John P. Wise, Sr., Ph.D.

For nearly three decades, John Pierce Wise Sr. has investigated the connection between exposure to metals and cancer, working both in the lab and in the field, reporting significant discoveries about the effects of metals on chromosomes in lung cancer and how those effects differ in humans and in whales.

Wise, professor in the University of Louisville’s Department of Pharmacology and Toxicology, now has received $6.7 million over eight years from the National Institute of Environmental Health Sciences through the Revolutionizing Innovative, Visionary Environmental health Research (RIVER) program to investigate how chromosome instability resulting from exposure to metals leads to lung cancer.

Lung cancer is the leading cause of cancer death in the U.S., and Kentucky has the highest rates of lung cancer incidence and mortality of any state. Despite the widely held perception that lung cancer is simply attributed to smoking, 1 in 5 women and 1 in 12 men who develop lung cancer never smoked. In addition to high rates of cancer, lung cancer has a five-year survival rate of 21%, one of the lowest of any cancer site.

“Lung cancer has a substantial impact on human health, particularly here in Kentucky, and it is time the misconception that smoking is the only cause of lung cancer is dispelled,” said UofL interim president Lori Stewart Gonzalez. “We are grateful for the institute’s confidence in Dr. Wise and our university to lead this work in addressing such a significant health concern. I am excited to see this amazing research continue and expand at UofL thanks to this grant.”

Metals are some of the top environmental causes of human lung cancer, but scientists do not fully understand how the metals cause cancer. Wise’s research has shown that one such metal, hexavalent chromium, causes chromosome instability, in which the chromosomes are increased, deleted or rearranged in inappropriate ways. This chromosome instability can lead to the development of cancer.

Wise has studied metals-induced chromosome instability in humans and animals. Through his field work in sampling skin and blubber from whales, Wise has discovered that while the animals are exposed to hexavalent chromium in the ocean, it results in much less chromosome instability and cancer.

“What’s thought to underlie that is a double-strand break in the DNA helix. In human and whale cells, chromium induces the same number of breaks, so you would expect the same amount of effect on the chromosomes, but you don’t see that,” Wise said. “One of the things we’ve found is that chromium also inhibits the repair of these breaks in humans – you get the breaks and you can’t fix them. In whale cells you get the breaks, but you can fix them. What about whales is protective or corrective? That’s what we’re digging into.”

Wise has assembled a team of researchers from around the world to investigate this process further with the hope that this knowledge ultimately will lead to ways of preventing and reversing metals-induced lung cancer in people.

The research will include laboratory studies and then translate those findings to wildlife and human populations of workers exposed to metals. In addition to Wise, project researchers include KeJian Liu of the University of New Mexico, who will lead lab studies and Tongzhang Zeng of Brown University, who will lead work with human populations. Doctoral students in Wise’s lab and UofL faculty members Sandra Wise, Michael Merchant and Matt Cave also will participate, along with additional researchers in the U.S., Germany, China and Japan.
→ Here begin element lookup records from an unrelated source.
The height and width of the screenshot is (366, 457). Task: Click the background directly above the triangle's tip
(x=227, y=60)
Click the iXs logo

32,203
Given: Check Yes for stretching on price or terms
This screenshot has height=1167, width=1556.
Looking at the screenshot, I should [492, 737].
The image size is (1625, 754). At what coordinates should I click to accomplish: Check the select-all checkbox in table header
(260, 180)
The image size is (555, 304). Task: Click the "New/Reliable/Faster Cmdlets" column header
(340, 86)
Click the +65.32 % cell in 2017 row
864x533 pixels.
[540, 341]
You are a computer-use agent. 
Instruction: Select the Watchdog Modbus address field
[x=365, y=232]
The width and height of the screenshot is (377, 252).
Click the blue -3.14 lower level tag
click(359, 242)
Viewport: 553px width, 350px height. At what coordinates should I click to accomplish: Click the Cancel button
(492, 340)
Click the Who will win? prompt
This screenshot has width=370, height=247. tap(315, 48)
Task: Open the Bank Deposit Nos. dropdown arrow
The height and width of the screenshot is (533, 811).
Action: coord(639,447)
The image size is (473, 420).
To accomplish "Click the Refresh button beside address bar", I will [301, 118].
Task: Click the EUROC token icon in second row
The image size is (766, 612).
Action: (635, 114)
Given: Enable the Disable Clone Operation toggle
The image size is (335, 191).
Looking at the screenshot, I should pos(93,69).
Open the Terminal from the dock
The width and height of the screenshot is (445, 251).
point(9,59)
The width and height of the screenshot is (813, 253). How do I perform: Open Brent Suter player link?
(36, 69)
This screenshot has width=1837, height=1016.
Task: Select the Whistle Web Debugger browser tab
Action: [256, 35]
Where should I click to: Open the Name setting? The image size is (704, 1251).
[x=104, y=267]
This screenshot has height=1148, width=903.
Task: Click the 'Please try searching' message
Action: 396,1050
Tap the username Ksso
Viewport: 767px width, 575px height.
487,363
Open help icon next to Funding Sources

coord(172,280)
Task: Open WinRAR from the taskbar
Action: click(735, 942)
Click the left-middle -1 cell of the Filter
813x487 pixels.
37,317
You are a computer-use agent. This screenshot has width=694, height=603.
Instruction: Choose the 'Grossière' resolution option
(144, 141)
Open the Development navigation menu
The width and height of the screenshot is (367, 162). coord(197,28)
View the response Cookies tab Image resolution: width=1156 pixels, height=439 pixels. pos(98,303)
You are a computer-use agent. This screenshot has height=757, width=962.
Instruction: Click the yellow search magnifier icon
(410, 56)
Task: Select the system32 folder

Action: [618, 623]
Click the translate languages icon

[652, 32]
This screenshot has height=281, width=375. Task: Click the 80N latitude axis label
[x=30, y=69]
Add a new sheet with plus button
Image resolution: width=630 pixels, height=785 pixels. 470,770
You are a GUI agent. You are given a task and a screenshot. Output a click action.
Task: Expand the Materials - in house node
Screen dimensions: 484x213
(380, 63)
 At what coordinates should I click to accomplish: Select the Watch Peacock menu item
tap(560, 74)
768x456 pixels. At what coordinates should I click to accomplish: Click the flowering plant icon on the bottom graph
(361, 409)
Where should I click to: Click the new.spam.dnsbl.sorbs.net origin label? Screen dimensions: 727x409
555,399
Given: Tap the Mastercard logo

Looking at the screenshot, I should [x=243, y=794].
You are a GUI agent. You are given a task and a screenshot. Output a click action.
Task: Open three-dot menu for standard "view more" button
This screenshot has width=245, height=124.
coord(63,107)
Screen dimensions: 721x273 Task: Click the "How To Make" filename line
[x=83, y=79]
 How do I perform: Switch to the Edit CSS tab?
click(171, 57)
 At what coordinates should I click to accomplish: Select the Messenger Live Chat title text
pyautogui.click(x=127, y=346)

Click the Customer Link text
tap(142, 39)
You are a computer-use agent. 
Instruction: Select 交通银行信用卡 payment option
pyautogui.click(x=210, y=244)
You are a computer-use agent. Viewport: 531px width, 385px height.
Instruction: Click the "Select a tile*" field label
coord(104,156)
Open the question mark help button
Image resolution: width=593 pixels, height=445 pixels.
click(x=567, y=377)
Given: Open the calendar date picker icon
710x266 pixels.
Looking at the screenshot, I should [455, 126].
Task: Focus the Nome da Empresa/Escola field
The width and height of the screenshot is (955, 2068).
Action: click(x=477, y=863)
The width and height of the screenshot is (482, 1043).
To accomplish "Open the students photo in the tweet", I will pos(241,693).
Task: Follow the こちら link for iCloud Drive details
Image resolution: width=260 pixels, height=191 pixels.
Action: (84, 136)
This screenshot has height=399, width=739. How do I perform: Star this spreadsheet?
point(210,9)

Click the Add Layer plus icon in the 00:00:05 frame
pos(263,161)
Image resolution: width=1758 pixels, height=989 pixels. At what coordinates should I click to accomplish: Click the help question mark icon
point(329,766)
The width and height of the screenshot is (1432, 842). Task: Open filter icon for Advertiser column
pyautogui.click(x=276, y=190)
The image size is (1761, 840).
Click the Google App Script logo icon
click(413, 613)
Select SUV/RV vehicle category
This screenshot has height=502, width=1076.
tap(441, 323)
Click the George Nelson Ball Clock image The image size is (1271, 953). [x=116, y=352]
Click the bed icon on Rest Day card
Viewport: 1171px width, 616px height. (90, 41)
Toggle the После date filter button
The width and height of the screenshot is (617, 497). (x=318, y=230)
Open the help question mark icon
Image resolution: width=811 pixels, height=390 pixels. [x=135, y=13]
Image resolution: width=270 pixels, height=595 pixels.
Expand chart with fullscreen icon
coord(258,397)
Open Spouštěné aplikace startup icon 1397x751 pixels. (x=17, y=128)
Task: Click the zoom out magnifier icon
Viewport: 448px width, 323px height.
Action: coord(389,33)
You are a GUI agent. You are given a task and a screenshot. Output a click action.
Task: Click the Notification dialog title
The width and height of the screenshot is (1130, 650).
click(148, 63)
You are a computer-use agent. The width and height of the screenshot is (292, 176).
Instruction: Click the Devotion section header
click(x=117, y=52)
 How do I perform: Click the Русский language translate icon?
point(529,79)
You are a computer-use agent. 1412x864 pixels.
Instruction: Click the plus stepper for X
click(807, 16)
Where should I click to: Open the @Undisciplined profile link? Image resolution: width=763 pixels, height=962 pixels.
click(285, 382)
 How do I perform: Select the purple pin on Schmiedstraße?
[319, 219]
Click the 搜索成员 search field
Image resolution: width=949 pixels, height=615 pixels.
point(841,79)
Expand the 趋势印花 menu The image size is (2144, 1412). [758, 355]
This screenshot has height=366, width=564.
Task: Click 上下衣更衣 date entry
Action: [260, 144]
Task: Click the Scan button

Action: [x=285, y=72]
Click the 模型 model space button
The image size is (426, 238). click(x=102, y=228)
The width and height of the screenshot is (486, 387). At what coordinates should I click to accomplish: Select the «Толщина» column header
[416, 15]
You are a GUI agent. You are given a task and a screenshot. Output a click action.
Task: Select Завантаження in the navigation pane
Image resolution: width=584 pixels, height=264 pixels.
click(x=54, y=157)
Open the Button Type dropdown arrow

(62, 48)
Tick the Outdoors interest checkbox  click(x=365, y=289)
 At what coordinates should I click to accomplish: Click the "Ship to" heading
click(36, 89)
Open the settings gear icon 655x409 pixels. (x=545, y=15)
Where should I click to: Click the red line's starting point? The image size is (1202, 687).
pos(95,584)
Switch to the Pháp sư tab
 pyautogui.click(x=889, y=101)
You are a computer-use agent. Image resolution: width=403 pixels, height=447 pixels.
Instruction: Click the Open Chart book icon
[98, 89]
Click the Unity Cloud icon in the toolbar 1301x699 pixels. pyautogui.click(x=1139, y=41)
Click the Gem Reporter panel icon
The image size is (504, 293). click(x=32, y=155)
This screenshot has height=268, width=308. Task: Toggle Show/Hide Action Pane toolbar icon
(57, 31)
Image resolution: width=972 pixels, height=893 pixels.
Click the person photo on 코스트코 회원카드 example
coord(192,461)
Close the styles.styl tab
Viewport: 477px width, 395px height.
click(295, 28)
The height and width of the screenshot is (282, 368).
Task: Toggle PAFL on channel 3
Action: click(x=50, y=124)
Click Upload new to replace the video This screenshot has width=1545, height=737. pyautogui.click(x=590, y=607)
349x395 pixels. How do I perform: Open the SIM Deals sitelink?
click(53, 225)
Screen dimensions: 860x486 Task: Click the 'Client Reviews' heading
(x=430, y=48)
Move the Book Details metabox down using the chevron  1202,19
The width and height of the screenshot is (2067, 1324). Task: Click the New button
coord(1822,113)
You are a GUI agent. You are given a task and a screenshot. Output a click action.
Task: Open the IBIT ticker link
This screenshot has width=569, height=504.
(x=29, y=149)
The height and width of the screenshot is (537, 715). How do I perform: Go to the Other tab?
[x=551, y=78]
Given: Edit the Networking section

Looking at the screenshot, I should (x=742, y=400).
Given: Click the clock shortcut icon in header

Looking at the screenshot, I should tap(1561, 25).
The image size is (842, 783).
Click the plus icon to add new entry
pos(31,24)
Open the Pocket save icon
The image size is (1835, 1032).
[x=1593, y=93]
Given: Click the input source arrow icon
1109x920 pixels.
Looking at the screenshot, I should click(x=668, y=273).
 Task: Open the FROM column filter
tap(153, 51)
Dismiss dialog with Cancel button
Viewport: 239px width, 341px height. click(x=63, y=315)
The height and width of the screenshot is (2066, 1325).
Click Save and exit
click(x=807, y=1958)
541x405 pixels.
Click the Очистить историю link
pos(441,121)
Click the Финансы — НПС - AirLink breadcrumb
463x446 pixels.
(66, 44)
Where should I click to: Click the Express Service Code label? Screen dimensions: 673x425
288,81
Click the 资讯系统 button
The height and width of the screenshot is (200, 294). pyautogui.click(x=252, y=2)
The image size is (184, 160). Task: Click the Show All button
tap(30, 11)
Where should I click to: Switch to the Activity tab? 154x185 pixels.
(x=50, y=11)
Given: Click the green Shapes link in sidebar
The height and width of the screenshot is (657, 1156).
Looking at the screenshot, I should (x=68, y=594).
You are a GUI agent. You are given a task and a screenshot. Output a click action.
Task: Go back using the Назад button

“UofL is one of the top institutions in the country in research and discovery for how human health is influenced by our environment, and preeminent researchers like Dr. Wise are the reason,” said Kevin Gardner, UofL executive vice president of research and innovation. “This grant is recognition of the incredible contributions Dr. Wise has made to the field and provides ongoing support for continued discovery for years to come.”

RIVER grants are awarded to select investigators who have shown a broad vision and potential for impactful research. They allow the investigator increased flexibility and the freedom to set specific research goals toward a given objective, adjusting the research based on new findings, without seeking new funding. Cave received a RIVER grant in 2017 to conduct research into the effects of environmental exposures on fatty liver disease.